A essa altura, o próprio rei tentava tirar Poder da cabeça do conselheiro, também sem sucesso. Enquanto isso, as pessoas aglomeradas na praça invadiam a rua, misturando gargalhadas a impropérios e gritos de protesto. Em instantes, a carruagem real estava cercada pela multidão, com alguns jovens mais afoitos tentando subir no veículo, mas sendo repelidos pela guarda real.

Não se tem certeza sobre o que houve depois disso. A versão mais aceita é que, em sua luta por Poder, o rei e o presidente do Conselho Real caíram da carruagem e foram pisoteados pela multidão que os cercava. O povo, que no início aplaudia a comitiva, passou a atacar a guarda real, com paus e pedras. Formaram-se inúmeros grupos, que brigavam entre si, sem saber exatamente por qual motivo estavam brigando. Instalado o caos, não se sabe com quem ficou Poder.

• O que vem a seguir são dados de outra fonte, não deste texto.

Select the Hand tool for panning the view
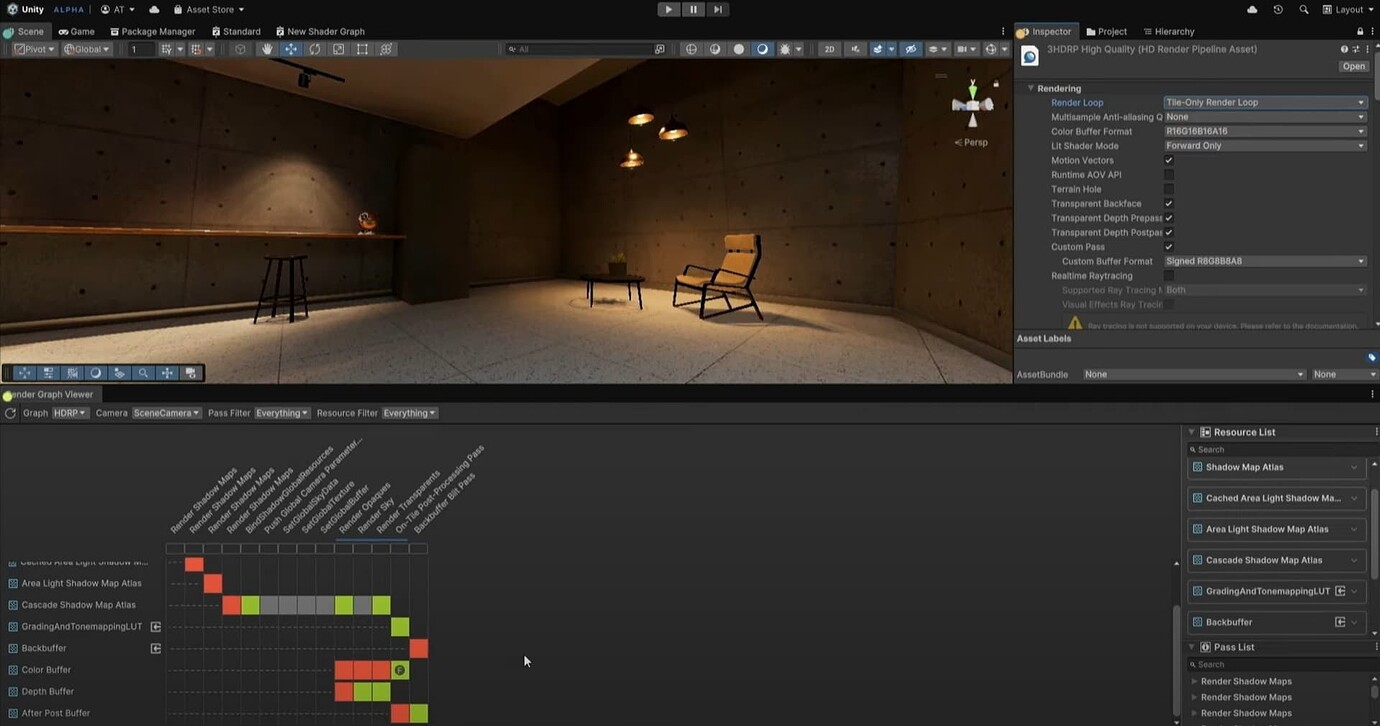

Os fragmentos de jornais rudimentares que circulavam à época são estudados até hoje. Há certo consenso entre estudiosos do assunto no sentido de que, a partir daquele dia, o Reino da Bazófia entrou em um longo período de anarquia e decadência econômica.

Mas historiadores continuam a debater sobre o tema. Uns dizem que as coisas começaram a dar errado no Reino da Bazófia quando o rei passou a se exibir com o Poder, sem ter controle sobre ele. Outros sustentam que o plano do conselheiro não deu certo porque o Poder lhe subiu à cabeça. Outros ainda acreditam que a revolta em Bazófia teria sido evitada se o Poder tivesse sido mantido longe do povo.

Aparentemente, as teses aqui referidas não são excludentes umas das outras.